How the Rapid Transit System in Lagos Helps Fight Poverty in Africa

Rapid Transit System in LagosNigeria has been the center of an African population boom, with its population doubling to nearly 200 million in the last 30 years. Lagos is in the center of this boom, recently hitting a population of 21 million people. In 2010 at a United Nations Forum, the director of the Lagos Metropolitan Area Transport Authority (LAMATA) proposed the idea of a rapid transit system to be built in Lagos. The goals of the rapid transit system in Lagos were to:

  • Spur economic growth
  • Decrease pollution
  • Decrease congestion and increase connections

Lagos is considered a megacity, meaning a city with a population of over 10 million. The population growth in Lagos is faster than that of London and New York put together, with an estimated increase of 500,000 people a year. This boom has placed a major strain on the city’s public transportation system. Traffic congestion is a massive problem in Lagos, as it can take hours to travel just a few kilometers. This gridlocked traffic also contributes heavily to air pollution.

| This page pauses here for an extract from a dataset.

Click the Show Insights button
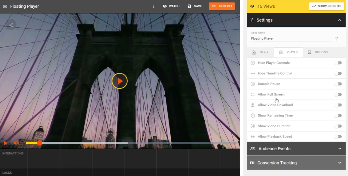 tap(326, 6)
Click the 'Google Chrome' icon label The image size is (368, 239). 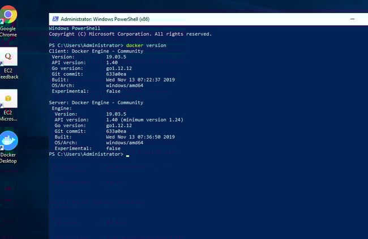pos(8,31)
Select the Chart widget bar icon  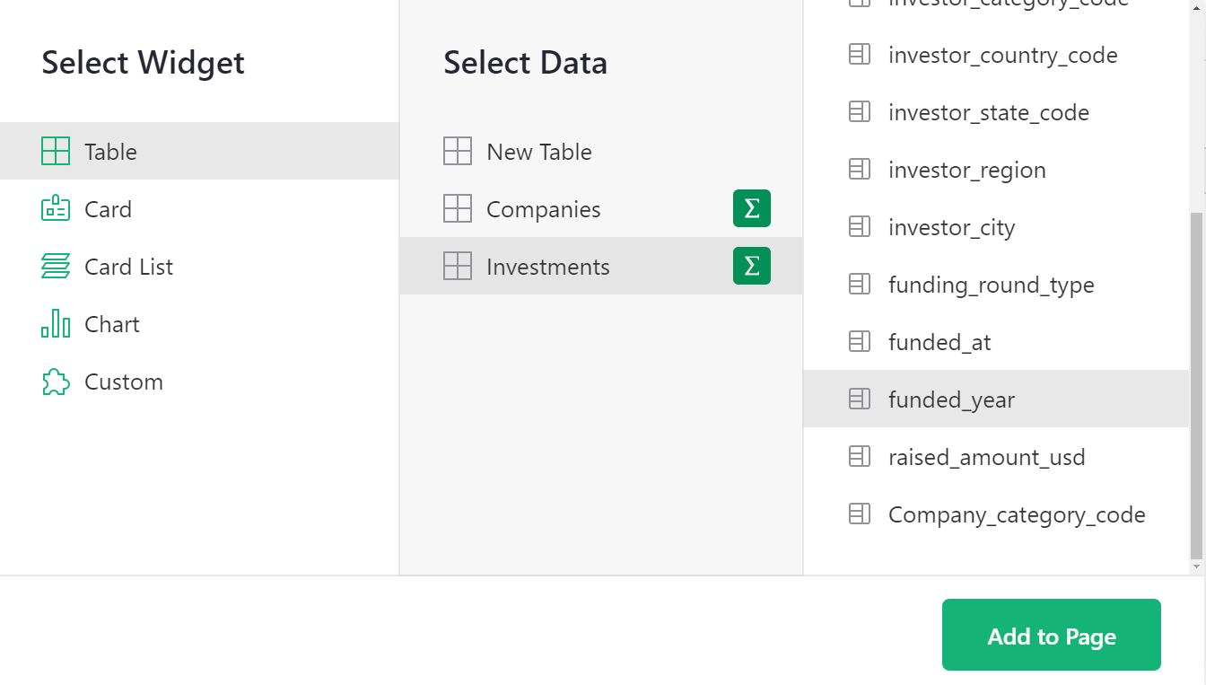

As Lagos grows, so does the demand for more land for housing, industry and social services. This has caused Lagos to spread outward into rural areas. As the rural areas become more populated, more people will need reliable transit to get to work or into the city for commerce and other services.

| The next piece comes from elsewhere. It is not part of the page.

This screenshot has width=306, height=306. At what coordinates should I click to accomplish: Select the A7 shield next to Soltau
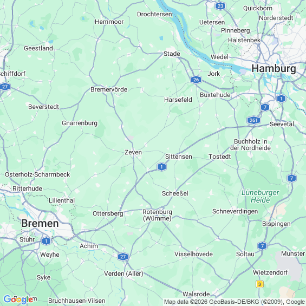263,246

In 2010, the director of LAMATA proposed the idea for a rapid transit system in Lagos. This system consists of various buses that can fit approximately 30 people, running day in and day out to ensure residents can get to work, shops and back. The buses are often overcrowded and the roads are in poor condition and unable to handle the sheer volume of public transit. While the introduction of a rapid bus transit system in 2010 made great strides toward increasing economic opportunity and increasing connections, the rapid population growth makes it inadequate in addressing congestion and air pollution.

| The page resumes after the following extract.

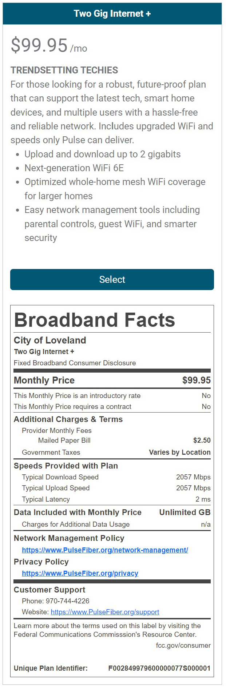Image resolution: width=226 pixels, height=687 pixels.
Task: Click the Monthly Price $99.95 amount in label
Action: [x=196, y=380]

Since 2014, Lagos has been undergoing a massive project to expand its rapid transit system, providing more options for the unique situation of a rapidly growing megacity. In addition to the multitude of busses, Lagos is constructing a light rail system to be developed by LAMATA. LAMATA has proposed seven light rail lines in the new network: red, blue, green, yellow, purple, brown and orange.

The trains Lagos will use in its rapid transit system are known as Electric Multiple Units (EMUs) and are free of carbon emissions. This will continue to aid Lagos in its efforts to reduce air pollution. Furthermore, the EMUs are much easier and more cost-effective to maintain than diesel locomotives. A plan to construct 35 pedestrian bridges over roads and high traffic areas will also work to decrease congestion.

Not only does this plan include the production of light rails and pedestrian bridges, but it also addresses other growing infrastructure needs in the megacity. Other infrastructure improvements as part of the project are stations, control and communication systems, workshop training facilities for train drivers and a drainage system.

Originally, the rapid transit system in Lagos was only capable of transporting 220,000 people both ways in a day. With this new project, a single line is projected to carry 400,000 passengers daily, with a total capacity of 700,000 passengers upon the completion of the light rail system. The interconnectedness of the rapid transit light rail system will work to spur economic growth.

Along with the construction of the EMU trains and stations, many jobs will need to be filled to maintain a stellar experience that continues to attract current private transportation users as well as meet the needs of Lagos residents relying on the rapid transit system. Jobs to be created include working for station operations, station maintenance, ticketing, cleaning, information services kiosks and centers for other public transit needs.

Lagos, Nigeria and the continent of Africa will continue to experience rapid population growth as nations continue to develop. The rapid transit system in Lagos has worked to connect rural areas to centers of commerce, decrease road congestion and decrease growing air pollution. With the addition of EMU train light rails to the rapid transit system, these advancements will only continue increasing the appeal of the megacity to the rest of the world.